What you should end up with is an exact copy of the lines from the one holding "Task: Click the" through the last line of the entries below, both included, and nothing else; leave every picture out.

▶ [RECORDS FOR THIS EXERCISE]:
'''
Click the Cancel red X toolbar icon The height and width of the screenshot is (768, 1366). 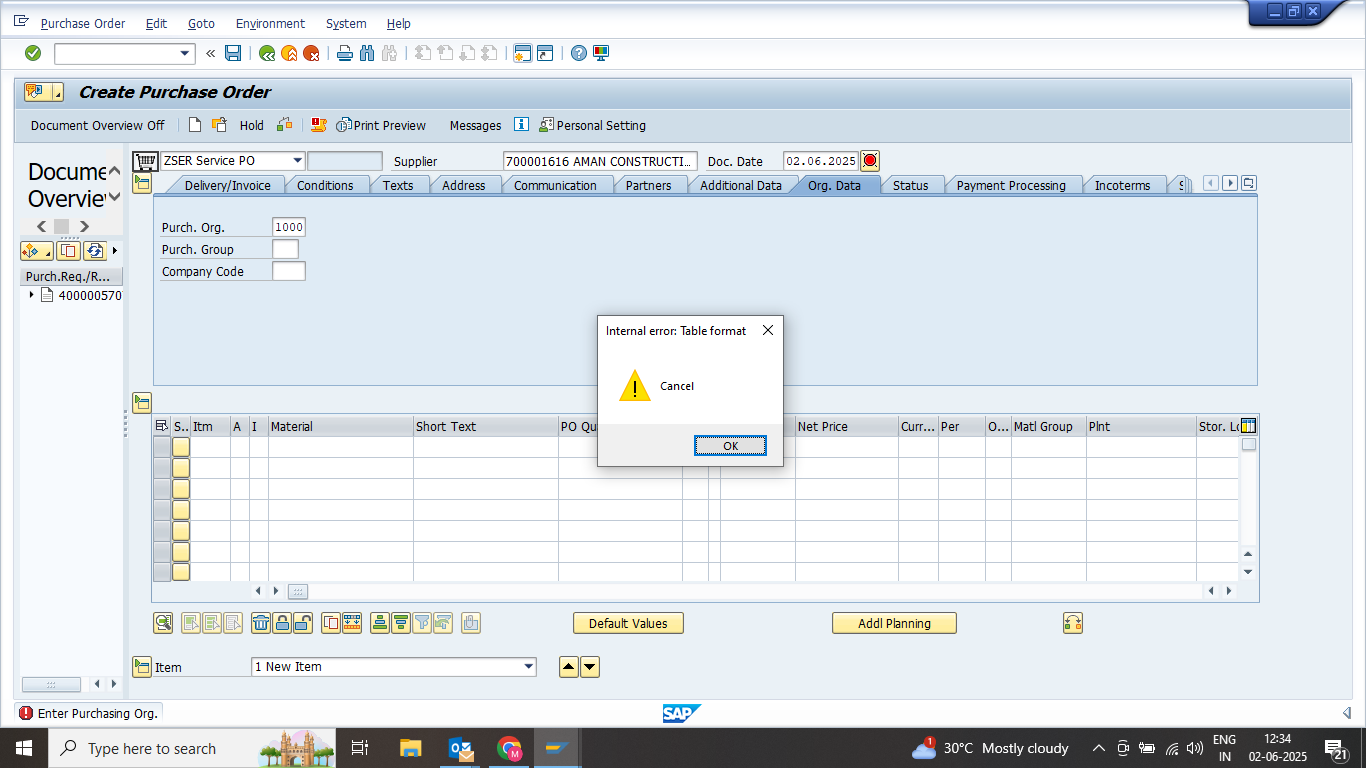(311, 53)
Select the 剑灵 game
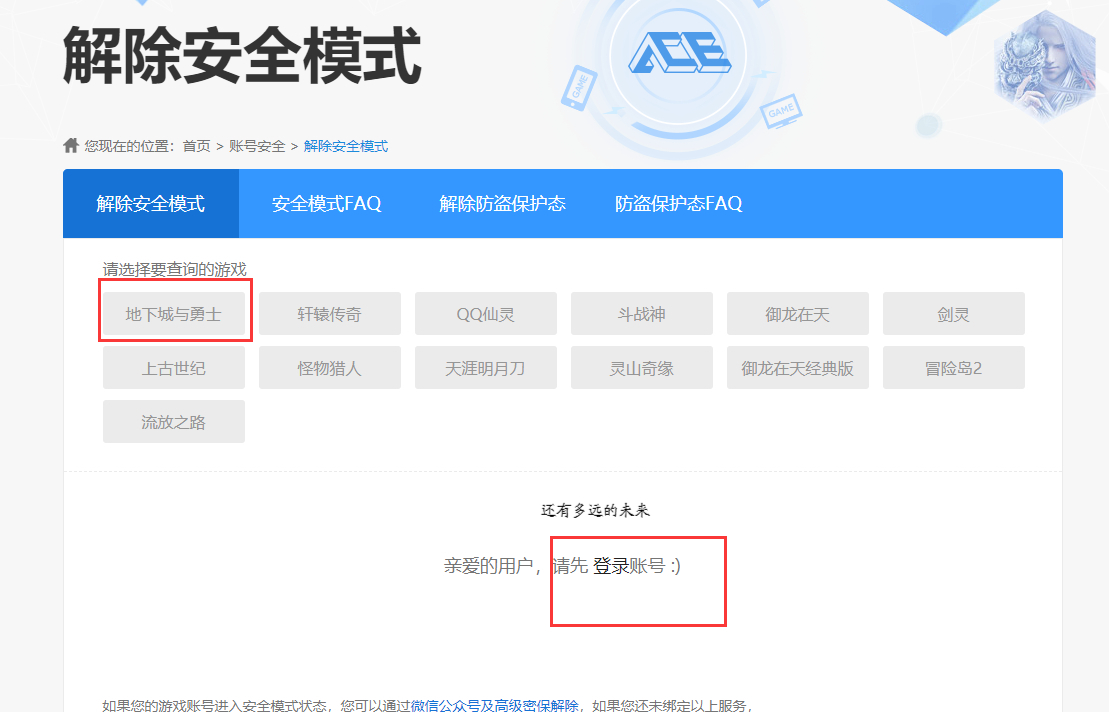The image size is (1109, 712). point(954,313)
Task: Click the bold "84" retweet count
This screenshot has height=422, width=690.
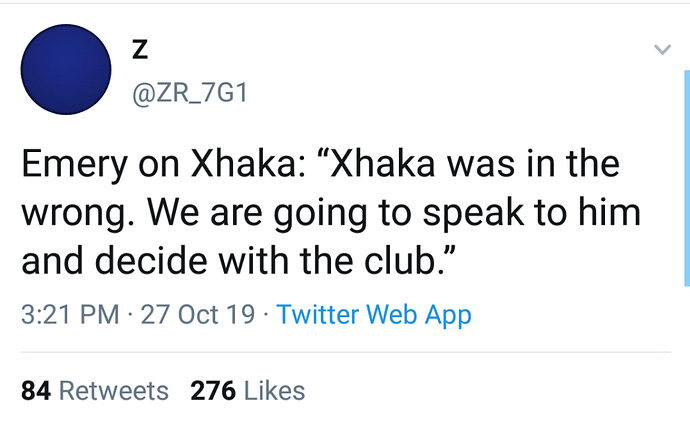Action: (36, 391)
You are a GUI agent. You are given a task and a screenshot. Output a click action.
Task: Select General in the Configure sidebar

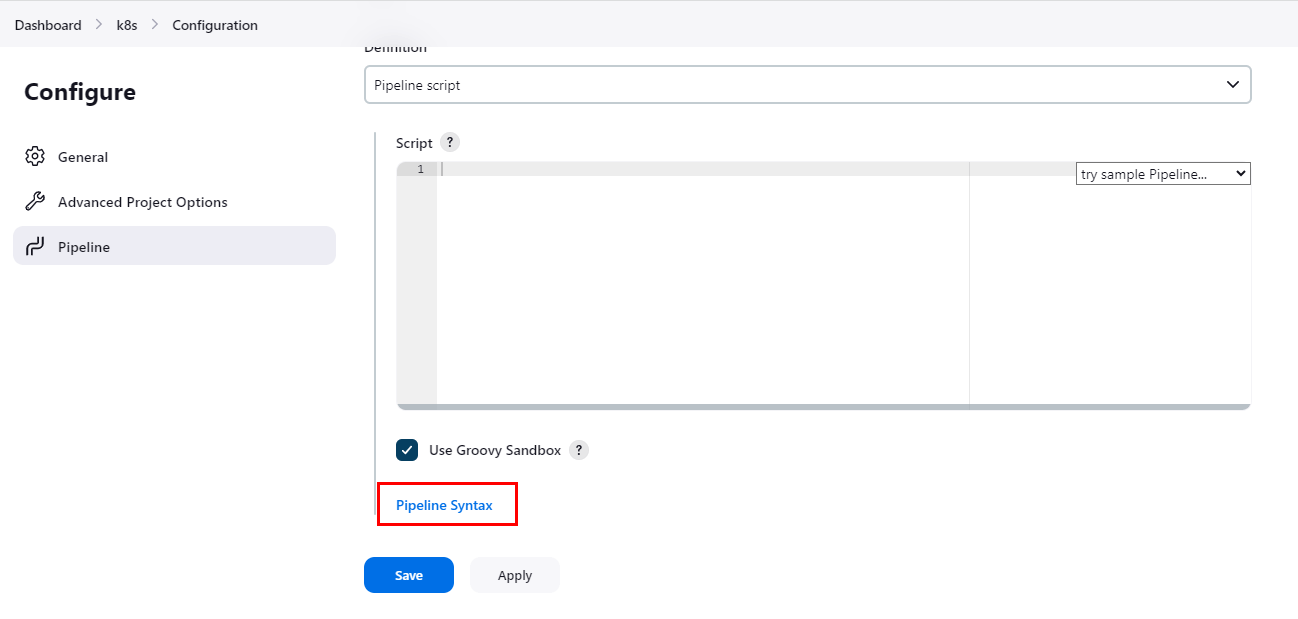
'''
▶ [SOLUTION TO THE EXERCISE]:
Task: Click the bold "84" retweet count
This screenshot has height=422, width=690.
Action: (36, 391)
You are a GUI agent. You are given a task and a screenshot. Output a click action.
Task: Select General in the Configure sidebar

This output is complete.